_PROBLEM REQUIREMENTS_
All lines of the material that contain "label" must be copied out.

+-------+

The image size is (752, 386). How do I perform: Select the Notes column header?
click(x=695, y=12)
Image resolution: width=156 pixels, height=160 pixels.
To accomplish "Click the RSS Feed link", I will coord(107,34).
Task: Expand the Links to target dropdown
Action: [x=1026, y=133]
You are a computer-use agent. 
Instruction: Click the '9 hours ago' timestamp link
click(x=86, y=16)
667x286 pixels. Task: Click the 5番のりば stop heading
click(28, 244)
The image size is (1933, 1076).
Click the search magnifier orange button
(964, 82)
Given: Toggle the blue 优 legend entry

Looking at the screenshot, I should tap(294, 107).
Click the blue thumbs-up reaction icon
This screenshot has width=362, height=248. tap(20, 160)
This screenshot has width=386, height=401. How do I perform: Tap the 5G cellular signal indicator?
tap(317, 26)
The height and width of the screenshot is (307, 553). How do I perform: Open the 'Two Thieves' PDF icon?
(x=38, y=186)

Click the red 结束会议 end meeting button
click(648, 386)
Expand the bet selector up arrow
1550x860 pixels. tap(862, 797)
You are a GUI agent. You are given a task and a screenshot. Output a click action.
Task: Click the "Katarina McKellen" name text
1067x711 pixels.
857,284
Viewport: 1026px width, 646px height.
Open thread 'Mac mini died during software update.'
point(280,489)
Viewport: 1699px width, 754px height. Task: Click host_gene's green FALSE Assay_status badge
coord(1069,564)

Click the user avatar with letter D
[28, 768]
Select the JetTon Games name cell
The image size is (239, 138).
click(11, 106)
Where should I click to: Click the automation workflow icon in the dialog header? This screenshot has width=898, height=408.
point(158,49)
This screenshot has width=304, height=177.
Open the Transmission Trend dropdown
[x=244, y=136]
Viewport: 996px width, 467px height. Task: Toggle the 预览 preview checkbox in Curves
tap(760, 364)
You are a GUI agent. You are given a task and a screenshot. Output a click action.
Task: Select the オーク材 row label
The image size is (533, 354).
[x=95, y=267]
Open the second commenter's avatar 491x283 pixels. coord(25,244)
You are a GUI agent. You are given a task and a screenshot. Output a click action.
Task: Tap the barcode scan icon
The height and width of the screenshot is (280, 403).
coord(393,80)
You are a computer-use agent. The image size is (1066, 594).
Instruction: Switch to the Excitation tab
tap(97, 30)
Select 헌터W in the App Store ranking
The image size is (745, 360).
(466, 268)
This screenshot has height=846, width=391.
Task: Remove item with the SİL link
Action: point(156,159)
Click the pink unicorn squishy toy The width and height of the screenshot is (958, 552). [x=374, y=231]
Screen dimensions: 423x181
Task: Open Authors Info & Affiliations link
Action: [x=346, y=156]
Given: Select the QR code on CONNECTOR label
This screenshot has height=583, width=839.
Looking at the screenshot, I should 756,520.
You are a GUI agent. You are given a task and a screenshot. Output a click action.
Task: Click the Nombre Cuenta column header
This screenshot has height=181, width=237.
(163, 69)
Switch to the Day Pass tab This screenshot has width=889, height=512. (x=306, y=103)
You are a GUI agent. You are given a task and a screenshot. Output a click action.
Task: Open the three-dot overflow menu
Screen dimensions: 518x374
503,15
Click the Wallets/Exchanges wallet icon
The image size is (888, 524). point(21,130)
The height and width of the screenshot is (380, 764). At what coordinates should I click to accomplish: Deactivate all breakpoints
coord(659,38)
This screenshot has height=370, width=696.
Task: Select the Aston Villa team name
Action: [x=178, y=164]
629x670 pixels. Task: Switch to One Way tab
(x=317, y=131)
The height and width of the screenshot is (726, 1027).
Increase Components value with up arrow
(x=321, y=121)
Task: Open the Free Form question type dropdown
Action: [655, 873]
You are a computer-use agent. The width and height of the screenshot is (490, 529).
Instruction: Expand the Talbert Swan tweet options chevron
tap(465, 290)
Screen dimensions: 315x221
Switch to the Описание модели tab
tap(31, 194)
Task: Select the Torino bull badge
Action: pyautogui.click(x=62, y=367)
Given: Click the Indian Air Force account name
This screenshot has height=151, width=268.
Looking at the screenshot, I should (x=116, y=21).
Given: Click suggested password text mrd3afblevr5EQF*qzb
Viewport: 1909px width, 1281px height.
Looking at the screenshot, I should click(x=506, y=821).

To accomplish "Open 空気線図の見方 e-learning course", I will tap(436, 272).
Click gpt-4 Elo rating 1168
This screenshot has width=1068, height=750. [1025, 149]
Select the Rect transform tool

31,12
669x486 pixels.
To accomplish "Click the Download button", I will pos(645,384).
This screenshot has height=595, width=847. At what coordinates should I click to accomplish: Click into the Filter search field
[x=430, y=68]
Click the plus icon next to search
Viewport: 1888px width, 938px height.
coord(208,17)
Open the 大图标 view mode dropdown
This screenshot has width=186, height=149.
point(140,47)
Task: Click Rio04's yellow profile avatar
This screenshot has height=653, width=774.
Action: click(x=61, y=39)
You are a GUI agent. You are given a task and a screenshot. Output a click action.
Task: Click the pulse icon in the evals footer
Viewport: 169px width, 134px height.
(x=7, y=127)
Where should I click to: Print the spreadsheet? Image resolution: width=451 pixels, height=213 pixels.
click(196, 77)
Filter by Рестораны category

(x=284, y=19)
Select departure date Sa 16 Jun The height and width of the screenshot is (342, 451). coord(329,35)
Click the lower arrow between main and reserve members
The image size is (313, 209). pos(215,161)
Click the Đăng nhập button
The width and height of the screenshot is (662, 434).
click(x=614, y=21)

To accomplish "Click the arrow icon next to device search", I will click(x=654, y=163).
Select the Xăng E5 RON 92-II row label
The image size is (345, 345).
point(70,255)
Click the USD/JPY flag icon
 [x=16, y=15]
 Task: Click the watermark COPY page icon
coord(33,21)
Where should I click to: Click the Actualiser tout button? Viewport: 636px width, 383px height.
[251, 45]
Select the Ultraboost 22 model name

+-------+

_SOLUTION FOR THIS EXERCISE_
Task: Select the オーク材 row label
Given: Select the QR code on CONNECTOR label
Select the Xăng E5 RON 92-II row label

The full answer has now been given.